Pixel coordinate grounding data:
====================

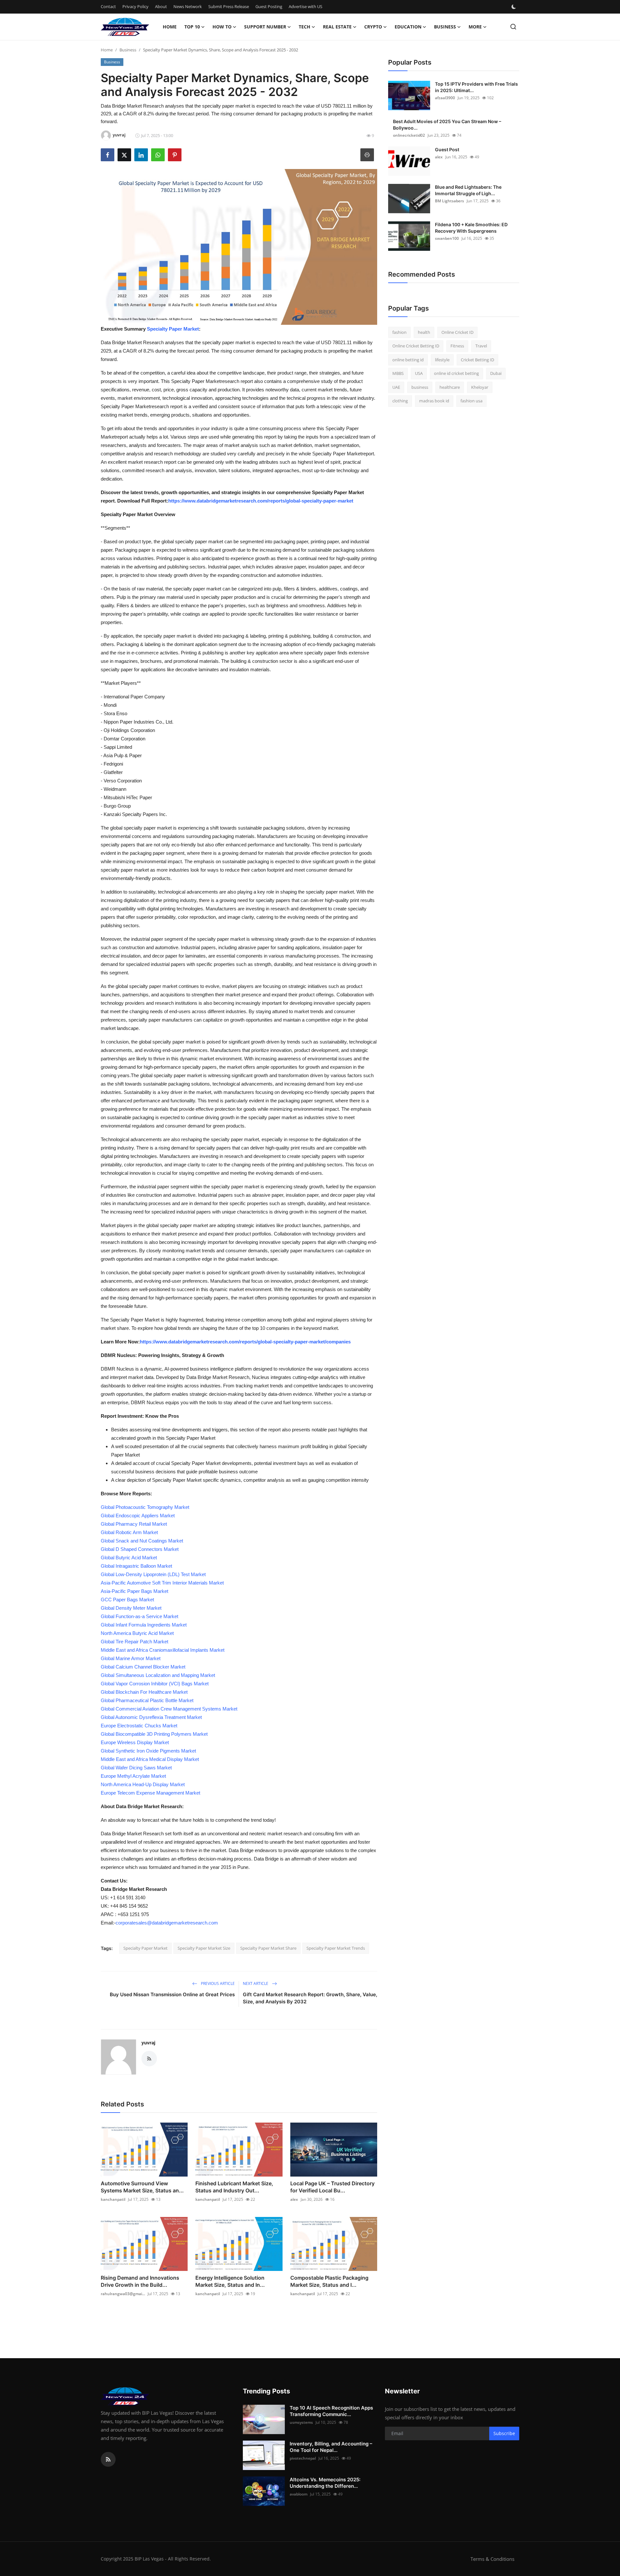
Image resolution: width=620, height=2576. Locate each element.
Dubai (495, 373)
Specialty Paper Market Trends (335, 1948)
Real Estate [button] (337, 27)
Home (170, 27)
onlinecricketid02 (409, 135)
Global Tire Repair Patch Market (134, 1641)
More (475, 27)
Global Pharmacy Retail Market (134, 1524)
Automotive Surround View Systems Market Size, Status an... (142, 2187)
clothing (400, 401)
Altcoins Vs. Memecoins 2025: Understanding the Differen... (325, 2482)
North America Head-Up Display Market (143, 1784)
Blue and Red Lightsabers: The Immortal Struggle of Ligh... (468, 190)
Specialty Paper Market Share (268, 1948)
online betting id (408, 360)
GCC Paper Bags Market (127, 1599)
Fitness (457, 346)
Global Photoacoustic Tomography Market (145, 1507)
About (161, 6)
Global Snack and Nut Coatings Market (142, 1540)
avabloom (298, 2494)
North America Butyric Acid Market (137, 1633)
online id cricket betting (456, 373)
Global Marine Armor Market (130, 1658)
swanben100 (447, 238)
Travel (481, 346)
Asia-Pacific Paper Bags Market (134, 1591)
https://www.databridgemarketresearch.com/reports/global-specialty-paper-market (260, 501)
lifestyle (442, 360)
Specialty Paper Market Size (204, 1948)
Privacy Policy (135, 6)
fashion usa (471, 401)
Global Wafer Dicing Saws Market (136, 1767)
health (424, 332)
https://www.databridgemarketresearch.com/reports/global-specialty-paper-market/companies (245, 1341)
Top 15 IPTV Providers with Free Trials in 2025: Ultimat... (476, 87)
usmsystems (301, 2422)
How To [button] (222, 27)
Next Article (256, 1983)
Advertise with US (305, 6)
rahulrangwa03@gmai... (123, 2293)
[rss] (108, 2459)
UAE (396, 387)
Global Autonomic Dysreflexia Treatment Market (151, 1717)
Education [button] (408, 27)
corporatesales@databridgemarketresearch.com (167, 1922)
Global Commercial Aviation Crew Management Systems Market (169, 1709)
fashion (399, 332)
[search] (513, 27)
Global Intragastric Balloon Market (136, 1566)
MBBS (398, 373)
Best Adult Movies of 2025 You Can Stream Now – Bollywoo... (447, 125)
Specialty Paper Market (173, 329)
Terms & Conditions (492, 2559)
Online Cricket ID (457, 332)
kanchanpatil (113, 2199)
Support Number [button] (265, 27)
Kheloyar (479, 387)
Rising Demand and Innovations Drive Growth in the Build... (140, 2281)
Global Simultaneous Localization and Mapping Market (158, 1675)
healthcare (449, 387)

====================

## Try it
The answer should consist only of the lines from the one with "How To [button] (222, 27)" to the final line of the records above, retyped word for word.

## Output for this task
How To [button] (222, 27)
Next Article (256, 1983)
Advertise with US (305, 6)
rahulrangwa03@gmai... (123, 2293)
[rss] (108, 2459)
UAE (396, 387)
Global Autonomic Dysreflexia Treatment Market (151, 1717)
Education [button] (408, 27)
corporatesales@databridgemarketresearch.com (167, 1922)
Global Commercial Aviation Crew Management Systems Market (169, 1709)
fashion (399, 332)
[search] (513, 27)
Global Intragastric Balloon Market (136, 1566)
MBBS (398, 373)
Best Adult Movies of 2025 You Can Stream Now – Bollywoo... (447, 125)
Specialty Paper Market (173, 329)
Terms & Conditions (492, 2559)
Online Cricket ID (457, 332)
kanchanpatil (113, 2199)
Support Number [button] (265, 27)
Kheloyar (479, 387)
Rising Demand and Innovations Drive Growth in the Build... (140, 2281)
Global Simultaneous Localization and Mapping Market (158, 1675)
healthcare (449, 387)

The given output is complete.